6. Samenstelling van de werkgroep D&K

Ook in 2018 bestaat de werkgroep uit een mix van deelnemers: zes actieve en tien post-actieve officieren, twee (oud-) reserveofficieren en twee niet-militairen. De krijgsmachtsdelen zijn als volgt vertegenwoordigd; twaalf leden met een landmacht relatie, twee met een marine achtergrond en vier afkomstig van de luchtmacht. De militaire rangen lopen uiteen van genm tot kap/ritm. Versterking van onze marine- en marechaussee-expertise is meer dan welkom.

Naar 2019

De werkgroep wenst u een goede overgang naar het nieuwe jaar. Een jaar waarin wij ons opnieuw zullen inzetten voor het stapsgewijs groeien naar een volwaardige, gerespecteerde, gevulde en getrainde, voor haar taken berekende krijgsmacht.

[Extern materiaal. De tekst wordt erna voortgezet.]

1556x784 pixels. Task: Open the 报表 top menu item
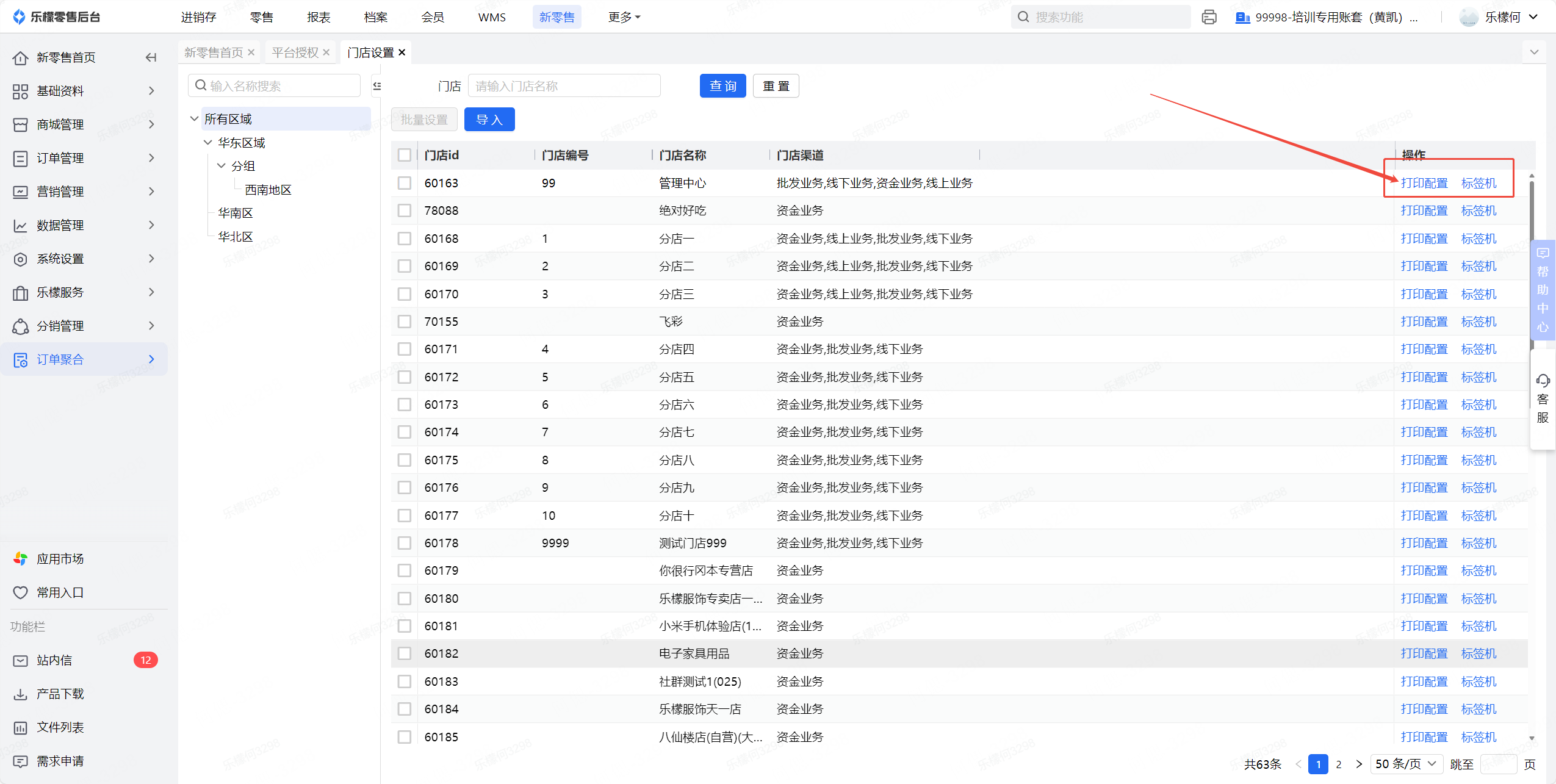pyautogui.click(x=319, y=17)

Bent u in een inzetgebied, dan wij wensen wij u voldoening bij het volbrengen van uw missie en natuurlijk vooral veel krijgsmansgeluk.

 

Eindnoten

  1. https://www.nederlandseofficierenvereniging.nl/denk/deltaplan-defensie
  2. Art 346, Verdrag betreffende de werking van de Europese Unie, Rome, 25-03-1957, lid 1b: elke lidstaat kan de maatregelen nemen die hij noodzakelijk acht voor de bescherming van de wezenlijke belangen van zijn veiligheid en die betrekking hebben op de productie van of de handel in wapenen, munitie en oorlogsmateriaal; die maatregelen mogen de mededingingsverhoudingen op de interne markt niet wijzigen voor producten die niet bestemd zijn voor specifiek militaire doeleinden.